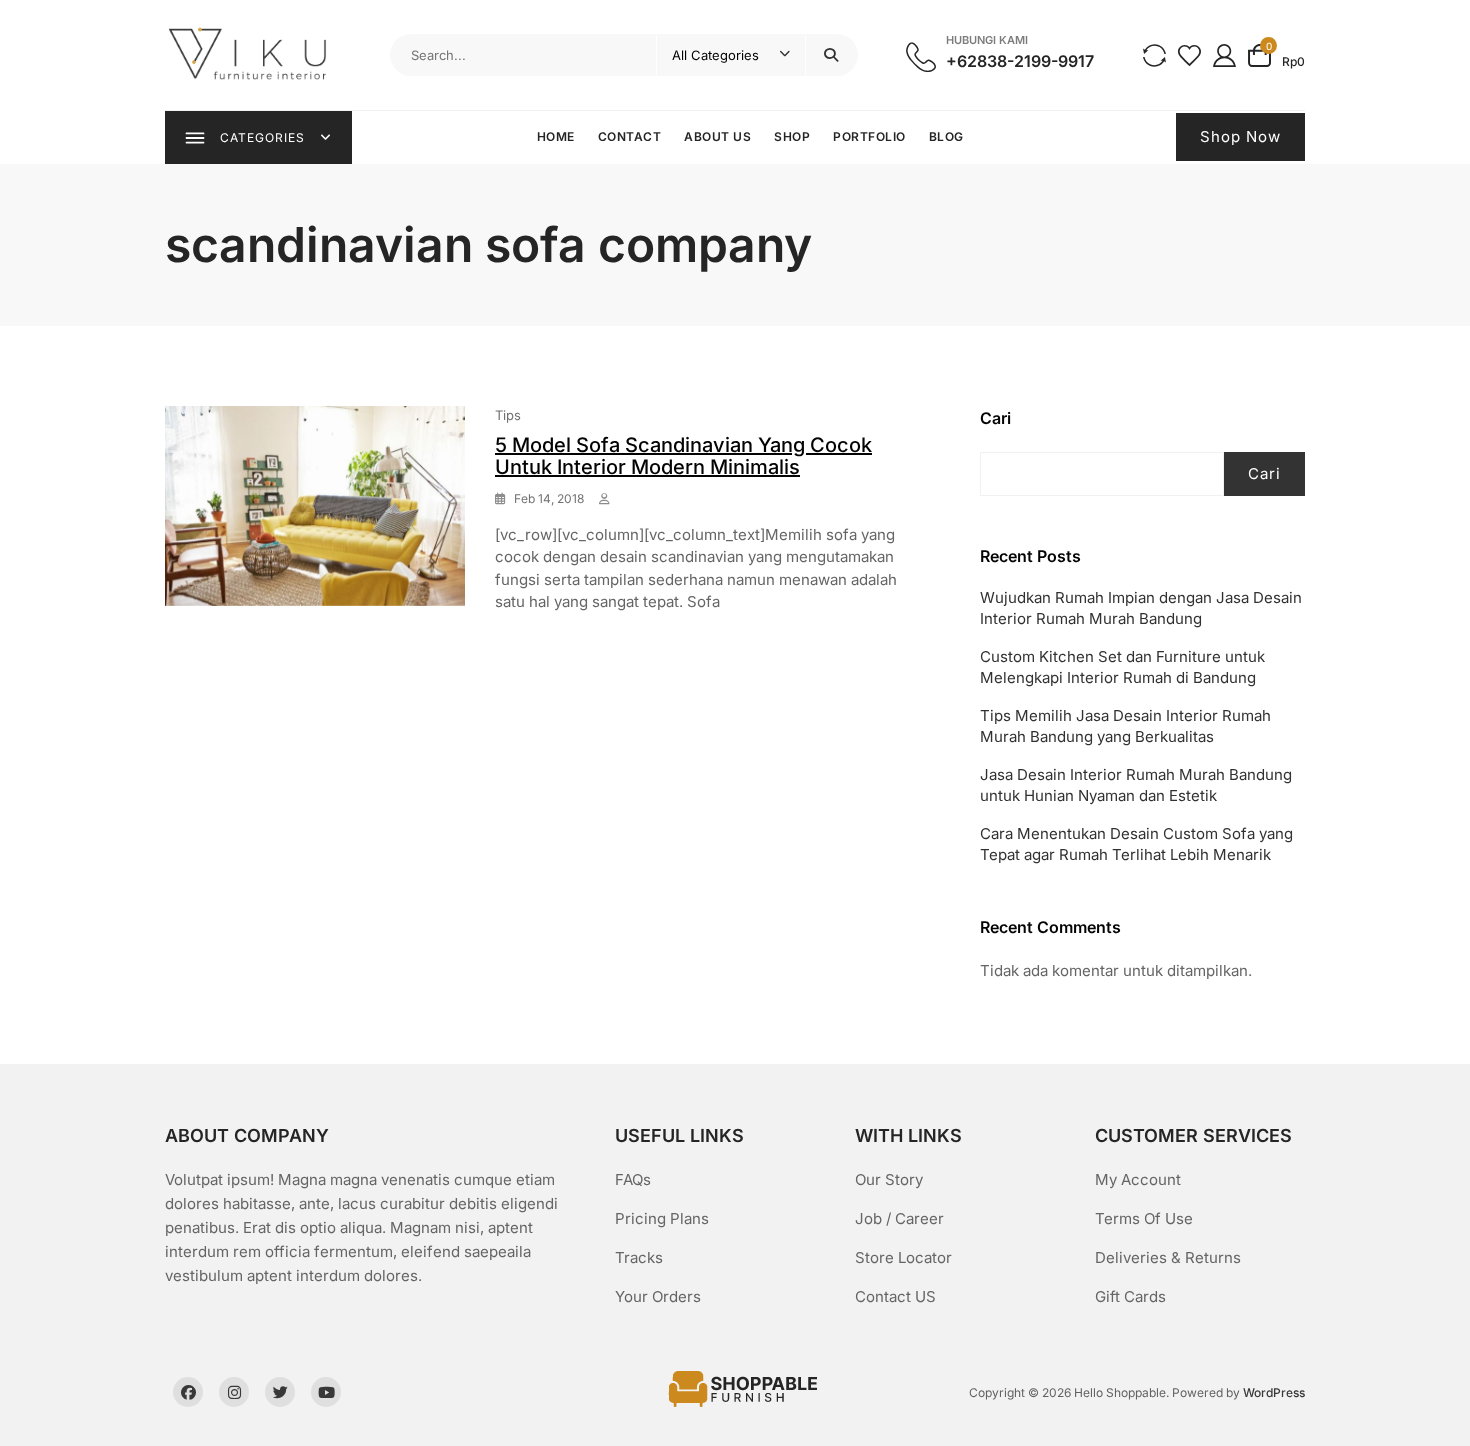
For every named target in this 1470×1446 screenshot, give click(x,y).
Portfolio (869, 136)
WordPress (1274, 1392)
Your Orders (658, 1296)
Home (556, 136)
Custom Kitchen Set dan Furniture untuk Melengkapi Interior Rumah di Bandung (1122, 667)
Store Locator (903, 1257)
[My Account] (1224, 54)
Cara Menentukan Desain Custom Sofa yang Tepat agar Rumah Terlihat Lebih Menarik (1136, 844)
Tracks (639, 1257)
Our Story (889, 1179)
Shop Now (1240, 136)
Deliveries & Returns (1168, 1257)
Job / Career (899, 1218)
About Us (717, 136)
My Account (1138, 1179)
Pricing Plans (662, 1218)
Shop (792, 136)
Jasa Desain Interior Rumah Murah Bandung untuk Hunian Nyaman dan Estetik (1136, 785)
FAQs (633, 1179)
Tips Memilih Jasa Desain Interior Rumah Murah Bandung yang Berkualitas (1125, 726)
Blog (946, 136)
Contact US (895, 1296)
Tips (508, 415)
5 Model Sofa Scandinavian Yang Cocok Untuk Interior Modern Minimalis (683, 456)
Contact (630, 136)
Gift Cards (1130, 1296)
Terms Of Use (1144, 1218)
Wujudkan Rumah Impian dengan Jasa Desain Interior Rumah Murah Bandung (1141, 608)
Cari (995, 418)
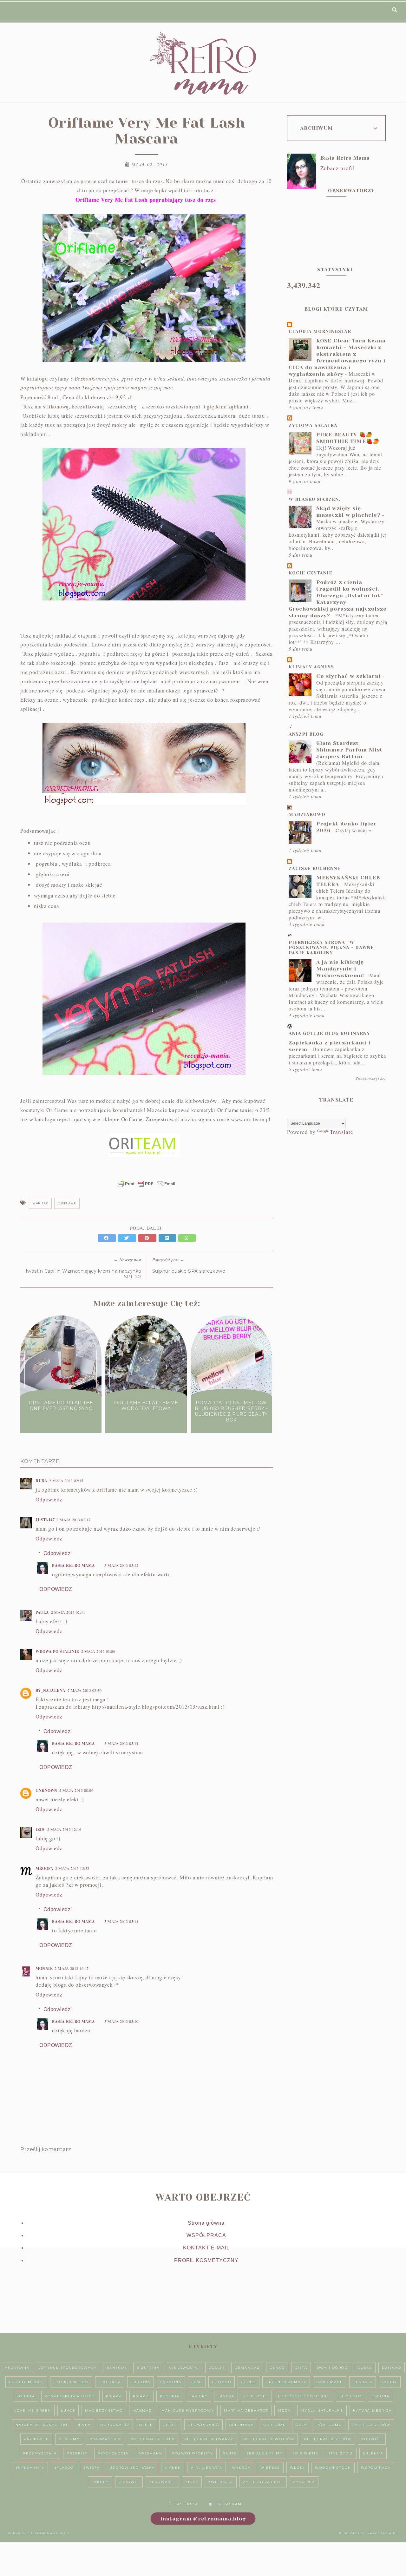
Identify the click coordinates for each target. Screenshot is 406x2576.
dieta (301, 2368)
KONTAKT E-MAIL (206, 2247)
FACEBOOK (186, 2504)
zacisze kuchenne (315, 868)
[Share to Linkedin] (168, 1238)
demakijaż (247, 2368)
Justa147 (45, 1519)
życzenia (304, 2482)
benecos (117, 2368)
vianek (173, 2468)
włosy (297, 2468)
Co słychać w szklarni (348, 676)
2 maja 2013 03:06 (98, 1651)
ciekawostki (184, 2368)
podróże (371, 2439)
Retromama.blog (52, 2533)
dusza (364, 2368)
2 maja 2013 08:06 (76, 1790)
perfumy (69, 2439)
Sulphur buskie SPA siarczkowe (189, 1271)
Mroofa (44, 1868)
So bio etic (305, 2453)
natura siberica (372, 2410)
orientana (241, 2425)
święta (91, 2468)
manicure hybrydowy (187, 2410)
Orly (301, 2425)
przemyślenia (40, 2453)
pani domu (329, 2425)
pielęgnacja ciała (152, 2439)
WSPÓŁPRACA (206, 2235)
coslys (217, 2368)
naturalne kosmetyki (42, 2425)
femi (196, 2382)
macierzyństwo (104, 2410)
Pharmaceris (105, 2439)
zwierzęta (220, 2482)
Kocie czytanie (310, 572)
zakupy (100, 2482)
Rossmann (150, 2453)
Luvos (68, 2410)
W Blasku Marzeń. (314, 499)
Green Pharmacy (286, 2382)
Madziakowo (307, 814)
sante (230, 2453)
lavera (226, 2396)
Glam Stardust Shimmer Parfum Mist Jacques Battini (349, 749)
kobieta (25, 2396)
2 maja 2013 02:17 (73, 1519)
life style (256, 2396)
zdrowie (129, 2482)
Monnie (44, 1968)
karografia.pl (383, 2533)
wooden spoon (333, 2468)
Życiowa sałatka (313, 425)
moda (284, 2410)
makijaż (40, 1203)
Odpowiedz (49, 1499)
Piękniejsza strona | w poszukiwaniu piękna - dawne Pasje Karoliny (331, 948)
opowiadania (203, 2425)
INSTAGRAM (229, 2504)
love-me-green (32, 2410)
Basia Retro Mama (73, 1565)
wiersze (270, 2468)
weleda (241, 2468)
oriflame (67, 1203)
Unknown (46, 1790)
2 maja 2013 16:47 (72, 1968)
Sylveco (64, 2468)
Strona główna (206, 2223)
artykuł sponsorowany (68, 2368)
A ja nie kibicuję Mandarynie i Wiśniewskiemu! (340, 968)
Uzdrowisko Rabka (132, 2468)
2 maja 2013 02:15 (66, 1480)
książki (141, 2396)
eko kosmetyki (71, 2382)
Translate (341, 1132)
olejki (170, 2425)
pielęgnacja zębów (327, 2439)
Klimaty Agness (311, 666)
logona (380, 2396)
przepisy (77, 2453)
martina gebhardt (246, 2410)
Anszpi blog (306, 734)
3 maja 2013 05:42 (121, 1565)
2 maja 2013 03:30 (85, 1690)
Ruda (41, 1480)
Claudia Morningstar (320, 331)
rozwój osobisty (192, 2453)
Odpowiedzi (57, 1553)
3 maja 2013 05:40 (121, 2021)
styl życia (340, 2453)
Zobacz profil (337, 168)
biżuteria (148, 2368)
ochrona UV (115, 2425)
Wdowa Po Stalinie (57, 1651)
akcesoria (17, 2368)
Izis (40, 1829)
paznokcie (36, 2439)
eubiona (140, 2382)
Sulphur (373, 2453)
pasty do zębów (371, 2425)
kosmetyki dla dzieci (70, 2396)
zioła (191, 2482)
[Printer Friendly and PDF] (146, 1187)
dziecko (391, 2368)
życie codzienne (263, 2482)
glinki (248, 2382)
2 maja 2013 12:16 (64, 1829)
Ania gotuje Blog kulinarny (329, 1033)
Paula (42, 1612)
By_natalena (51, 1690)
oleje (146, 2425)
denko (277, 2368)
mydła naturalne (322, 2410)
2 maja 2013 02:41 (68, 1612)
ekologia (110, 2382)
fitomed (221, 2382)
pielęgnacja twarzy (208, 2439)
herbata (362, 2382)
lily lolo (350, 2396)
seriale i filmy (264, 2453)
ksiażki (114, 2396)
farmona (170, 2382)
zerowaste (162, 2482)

_ _ _ _

_WORK REQUEST_. Would you copy, unchanged, the stretch of the records above that begins at the line containing "Ruda (41, 1480)" and ends at the line containing "2 maja 2013 12:16 (64, 1829)", and only that?

_RESPONSE TO THE EXERCISE_.
Ruda (41, 1480)
Claudia Morningstar (320, 331)
rozwój osobisty (192, 2453)
Odpowiedzi (57, 1553)
3 maja 2013 05:40 (121, 2021)
styl życia (340, 2453)
Zobacz profil (337, 168)
biżuteria (148, 2368)
ochrona UV (115, 2425)
Wdowa Po Stalinie (57, 1651)
akcesoria (17, 2368)
Izis (40, 1829)
paznokcie (36, 2439)
eubiona (140, 2382)
Sulphur (373, 2453)
pasty do zębów (371, 2425)
kosmetyki dla dzieci (70, 2396)
zioła (191, 2482)
[Printer Friendly and PDF] (146, 1187)
dziecko (391, 2368)
życie codzienne (263, 2482)
glinki (248, 2382)
2 maja 2013 12:16 (64, 1829)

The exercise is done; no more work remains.